She was around 15 then, and they managed to heal her there. First she lived with one of my uncles, Erno Schongut, who was a doctor, but after a while his wife didn’t allow her to stay there anymore. She was extremely jealous because my sister was on very good terms with her uncle.

They had a genuine relationship as relatives. My aunt misunderstood their relationship, because Uncle Erno liked Anci very much, but just as family, not the other way; he was too decent for that. I guess it’s typical for women to be concerned about their husbands.

So my sister rented a room. In the meantime she learned corset-making as at that time women used to wear corsets. Then she came home and sewed corsets; she even earned some money. But then they became out-of-date, so then she made bras. She was very skillful.

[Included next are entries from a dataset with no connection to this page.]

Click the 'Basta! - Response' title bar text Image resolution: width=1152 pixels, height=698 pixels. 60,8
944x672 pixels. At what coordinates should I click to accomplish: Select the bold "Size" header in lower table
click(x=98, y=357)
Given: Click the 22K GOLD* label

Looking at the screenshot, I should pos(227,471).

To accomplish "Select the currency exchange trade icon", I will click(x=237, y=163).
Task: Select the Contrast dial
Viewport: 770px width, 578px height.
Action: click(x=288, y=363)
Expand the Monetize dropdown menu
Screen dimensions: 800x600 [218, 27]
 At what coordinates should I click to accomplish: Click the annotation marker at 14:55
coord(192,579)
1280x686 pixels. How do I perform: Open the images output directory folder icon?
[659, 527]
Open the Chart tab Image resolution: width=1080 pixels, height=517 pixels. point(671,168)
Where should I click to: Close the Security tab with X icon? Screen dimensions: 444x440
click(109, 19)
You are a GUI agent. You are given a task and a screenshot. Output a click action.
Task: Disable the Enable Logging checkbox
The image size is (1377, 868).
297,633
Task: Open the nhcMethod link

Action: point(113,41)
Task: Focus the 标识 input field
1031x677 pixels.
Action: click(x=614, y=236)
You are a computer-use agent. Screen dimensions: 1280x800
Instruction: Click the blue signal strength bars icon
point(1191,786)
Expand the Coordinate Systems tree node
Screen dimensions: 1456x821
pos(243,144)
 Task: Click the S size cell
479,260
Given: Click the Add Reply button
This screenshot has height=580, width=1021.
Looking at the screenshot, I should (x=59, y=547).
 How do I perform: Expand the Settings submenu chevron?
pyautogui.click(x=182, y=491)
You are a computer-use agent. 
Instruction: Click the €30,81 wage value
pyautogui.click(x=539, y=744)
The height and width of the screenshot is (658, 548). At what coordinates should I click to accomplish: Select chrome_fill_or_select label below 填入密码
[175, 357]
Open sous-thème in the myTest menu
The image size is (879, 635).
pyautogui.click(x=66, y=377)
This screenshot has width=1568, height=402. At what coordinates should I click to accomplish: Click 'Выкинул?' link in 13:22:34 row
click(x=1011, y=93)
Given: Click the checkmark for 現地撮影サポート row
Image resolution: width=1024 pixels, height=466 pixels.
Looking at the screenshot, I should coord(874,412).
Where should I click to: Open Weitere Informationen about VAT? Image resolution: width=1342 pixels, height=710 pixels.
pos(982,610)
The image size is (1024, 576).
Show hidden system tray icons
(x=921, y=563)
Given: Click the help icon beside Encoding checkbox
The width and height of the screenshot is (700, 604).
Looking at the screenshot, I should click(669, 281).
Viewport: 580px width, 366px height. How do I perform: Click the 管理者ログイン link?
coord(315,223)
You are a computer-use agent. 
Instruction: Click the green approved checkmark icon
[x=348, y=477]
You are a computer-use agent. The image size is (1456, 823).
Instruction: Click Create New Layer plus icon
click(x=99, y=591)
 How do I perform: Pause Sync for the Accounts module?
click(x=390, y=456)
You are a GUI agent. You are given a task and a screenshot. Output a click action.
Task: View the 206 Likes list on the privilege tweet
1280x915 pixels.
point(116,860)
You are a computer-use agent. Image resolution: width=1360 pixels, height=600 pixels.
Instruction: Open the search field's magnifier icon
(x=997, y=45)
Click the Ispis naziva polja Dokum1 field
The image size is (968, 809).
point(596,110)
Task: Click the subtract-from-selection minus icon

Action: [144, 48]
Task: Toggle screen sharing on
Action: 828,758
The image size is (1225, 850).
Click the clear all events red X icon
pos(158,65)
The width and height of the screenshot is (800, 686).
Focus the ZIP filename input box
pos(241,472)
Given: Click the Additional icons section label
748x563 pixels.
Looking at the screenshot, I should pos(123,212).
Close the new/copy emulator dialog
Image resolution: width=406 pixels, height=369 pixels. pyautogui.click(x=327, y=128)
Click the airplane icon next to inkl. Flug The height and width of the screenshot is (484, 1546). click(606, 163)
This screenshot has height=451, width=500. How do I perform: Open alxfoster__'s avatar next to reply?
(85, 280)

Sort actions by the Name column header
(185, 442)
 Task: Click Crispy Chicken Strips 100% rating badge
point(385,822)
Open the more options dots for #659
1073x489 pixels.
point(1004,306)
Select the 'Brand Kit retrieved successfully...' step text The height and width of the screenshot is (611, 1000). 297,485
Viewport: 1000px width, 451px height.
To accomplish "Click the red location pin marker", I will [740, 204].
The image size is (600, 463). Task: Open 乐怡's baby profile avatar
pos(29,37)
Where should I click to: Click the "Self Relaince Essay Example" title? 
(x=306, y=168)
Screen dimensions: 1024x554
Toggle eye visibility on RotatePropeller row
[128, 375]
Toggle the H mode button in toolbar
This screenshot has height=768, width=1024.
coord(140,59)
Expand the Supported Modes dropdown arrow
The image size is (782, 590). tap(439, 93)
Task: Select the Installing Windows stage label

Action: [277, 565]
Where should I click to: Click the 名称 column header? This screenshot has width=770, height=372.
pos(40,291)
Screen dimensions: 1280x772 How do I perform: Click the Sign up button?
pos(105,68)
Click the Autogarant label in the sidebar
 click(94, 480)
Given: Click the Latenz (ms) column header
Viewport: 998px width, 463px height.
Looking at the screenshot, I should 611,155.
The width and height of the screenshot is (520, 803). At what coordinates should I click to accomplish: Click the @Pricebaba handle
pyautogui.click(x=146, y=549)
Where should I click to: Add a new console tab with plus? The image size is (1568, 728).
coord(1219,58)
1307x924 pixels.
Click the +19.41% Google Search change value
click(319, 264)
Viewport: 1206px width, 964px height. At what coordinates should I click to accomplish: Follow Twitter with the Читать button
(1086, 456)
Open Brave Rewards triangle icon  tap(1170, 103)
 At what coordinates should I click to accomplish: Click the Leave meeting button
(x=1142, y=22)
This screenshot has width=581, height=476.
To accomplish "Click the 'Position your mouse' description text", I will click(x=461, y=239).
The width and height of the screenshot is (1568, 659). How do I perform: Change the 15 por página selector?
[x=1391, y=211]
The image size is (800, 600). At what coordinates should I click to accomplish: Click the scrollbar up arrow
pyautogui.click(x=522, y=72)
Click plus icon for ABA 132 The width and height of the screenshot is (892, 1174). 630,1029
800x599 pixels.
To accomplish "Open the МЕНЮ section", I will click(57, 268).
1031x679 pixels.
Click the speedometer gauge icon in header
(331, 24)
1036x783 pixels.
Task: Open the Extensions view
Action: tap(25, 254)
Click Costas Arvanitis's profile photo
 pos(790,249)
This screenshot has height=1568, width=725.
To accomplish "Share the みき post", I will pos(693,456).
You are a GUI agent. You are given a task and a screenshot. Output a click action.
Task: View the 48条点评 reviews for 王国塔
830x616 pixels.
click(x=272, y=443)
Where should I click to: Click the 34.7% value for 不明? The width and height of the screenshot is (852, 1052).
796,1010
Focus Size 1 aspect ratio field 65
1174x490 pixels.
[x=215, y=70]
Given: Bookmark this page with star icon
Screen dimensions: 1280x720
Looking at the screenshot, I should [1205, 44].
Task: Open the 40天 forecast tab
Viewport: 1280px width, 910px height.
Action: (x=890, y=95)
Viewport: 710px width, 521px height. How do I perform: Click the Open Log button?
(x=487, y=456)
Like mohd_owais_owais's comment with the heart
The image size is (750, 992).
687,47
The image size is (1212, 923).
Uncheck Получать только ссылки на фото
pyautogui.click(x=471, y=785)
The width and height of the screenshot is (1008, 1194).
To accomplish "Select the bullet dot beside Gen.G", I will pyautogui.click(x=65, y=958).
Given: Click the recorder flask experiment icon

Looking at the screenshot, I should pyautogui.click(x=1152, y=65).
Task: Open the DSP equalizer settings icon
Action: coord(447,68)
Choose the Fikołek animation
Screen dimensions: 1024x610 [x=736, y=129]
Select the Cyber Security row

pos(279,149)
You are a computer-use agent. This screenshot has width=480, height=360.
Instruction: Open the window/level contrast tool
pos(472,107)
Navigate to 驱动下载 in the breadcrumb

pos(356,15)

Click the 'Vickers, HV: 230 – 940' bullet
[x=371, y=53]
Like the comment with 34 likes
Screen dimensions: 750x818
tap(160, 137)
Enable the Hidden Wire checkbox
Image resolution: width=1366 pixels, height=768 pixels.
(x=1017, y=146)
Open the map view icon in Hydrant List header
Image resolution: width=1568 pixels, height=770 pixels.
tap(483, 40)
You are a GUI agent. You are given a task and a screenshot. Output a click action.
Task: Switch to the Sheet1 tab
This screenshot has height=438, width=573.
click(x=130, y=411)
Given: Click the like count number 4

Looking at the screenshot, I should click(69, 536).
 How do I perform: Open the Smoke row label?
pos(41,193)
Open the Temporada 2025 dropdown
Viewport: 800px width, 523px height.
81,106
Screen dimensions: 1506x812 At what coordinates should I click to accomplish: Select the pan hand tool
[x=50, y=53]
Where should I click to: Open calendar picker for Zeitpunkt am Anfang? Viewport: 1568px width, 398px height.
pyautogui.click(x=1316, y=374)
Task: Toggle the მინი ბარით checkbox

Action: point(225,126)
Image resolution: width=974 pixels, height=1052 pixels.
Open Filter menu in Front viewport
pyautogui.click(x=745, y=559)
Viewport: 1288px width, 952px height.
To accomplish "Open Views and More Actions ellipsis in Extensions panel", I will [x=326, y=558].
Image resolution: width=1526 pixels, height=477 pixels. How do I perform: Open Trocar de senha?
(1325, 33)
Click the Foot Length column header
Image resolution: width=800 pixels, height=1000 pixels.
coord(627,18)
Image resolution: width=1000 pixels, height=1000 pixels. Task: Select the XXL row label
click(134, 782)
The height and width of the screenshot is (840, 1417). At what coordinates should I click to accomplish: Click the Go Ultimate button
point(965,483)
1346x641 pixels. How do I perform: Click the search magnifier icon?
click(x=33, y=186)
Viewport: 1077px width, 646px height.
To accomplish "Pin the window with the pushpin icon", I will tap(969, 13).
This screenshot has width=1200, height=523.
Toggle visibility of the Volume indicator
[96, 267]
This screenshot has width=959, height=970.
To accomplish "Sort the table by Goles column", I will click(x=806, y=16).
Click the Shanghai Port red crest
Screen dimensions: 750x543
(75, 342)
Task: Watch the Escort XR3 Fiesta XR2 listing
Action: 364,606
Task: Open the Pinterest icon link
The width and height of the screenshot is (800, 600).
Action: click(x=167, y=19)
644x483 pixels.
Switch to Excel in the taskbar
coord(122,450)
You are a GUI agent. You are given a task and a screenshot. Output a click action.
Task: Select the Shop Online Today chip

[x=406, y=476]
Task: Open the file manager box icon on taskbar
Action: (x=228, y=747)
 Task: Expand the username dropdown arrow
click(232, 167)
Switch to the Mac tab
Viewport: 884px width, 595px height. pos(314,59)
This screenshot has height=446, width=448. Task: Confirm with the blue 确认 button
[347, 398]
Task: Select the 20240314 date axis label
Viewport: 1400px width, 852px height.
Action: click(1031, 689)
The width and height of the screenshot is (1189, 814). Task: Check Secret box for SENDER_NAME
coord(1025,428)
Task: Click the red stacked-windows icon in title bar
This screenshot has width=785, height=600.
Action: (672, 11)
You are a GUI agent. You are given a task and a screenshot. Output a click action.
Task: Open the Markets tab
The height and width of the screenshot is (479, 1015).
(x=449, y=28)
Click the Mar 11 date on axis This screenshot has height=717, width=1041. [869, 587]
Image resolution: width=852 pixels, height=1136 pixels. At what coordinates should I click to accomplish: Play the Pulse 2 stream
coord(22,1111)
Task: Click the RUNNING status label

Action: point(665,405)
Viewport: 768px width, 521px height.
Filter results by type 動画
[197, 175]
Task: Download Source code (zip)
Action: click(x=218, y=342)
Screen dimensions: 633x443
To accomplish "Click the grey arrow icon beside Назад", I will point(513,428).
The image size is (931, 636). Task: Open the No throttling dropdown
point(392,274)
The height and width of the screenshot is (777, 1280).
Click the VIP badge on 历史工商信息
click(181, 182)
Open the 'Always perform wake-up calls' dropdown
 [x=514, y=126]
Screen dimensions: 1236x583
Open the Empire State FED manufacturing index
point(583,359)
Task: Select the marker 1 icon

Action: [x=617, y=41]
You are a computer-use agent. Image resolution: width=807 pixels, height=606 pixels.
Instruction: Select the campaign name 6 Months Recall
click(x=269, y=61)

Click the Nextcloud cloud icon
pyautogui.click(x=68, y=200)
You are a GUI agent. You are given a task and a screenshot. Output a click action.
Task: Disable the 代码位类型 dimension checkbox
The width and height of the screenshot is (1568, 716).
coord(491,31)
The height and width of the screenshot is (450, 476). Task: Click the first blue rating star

Her sewing-machine is still here. It’s an industrial machine, made by the Neumann company. It still functions splendidly, but I don’t use it anymore. We bought it on hire-purchase then. Oh, life was an agony! The sewing-machine returned its value, because she worked beautifully, and was very skillful. Women used to come to our house and my sister custom-made the orders.

Anci got married on 7th April 1935. It was an arranged marriage. Her husband was called Bertalan Fuchs, he was a railway official, originally from Szatmar. His parents lived in Szatmarnemeti. Berti had a sister in Budapest, and her husband was Gyula Fabian, an engineer.

They had a very tragic life, because their six-year-old daughter died of leukaemia. Lili was a very decent person. When I went to Budapest, I visited them, and she served me a meal for free, although she was poor. But I was poor, too. My sister had her civil marriage in the morning, and the religious marriage at 1pm, because their train was bound to set off sometime in the afternoon; they went for their honeymoon to Debrecen [today Hungary].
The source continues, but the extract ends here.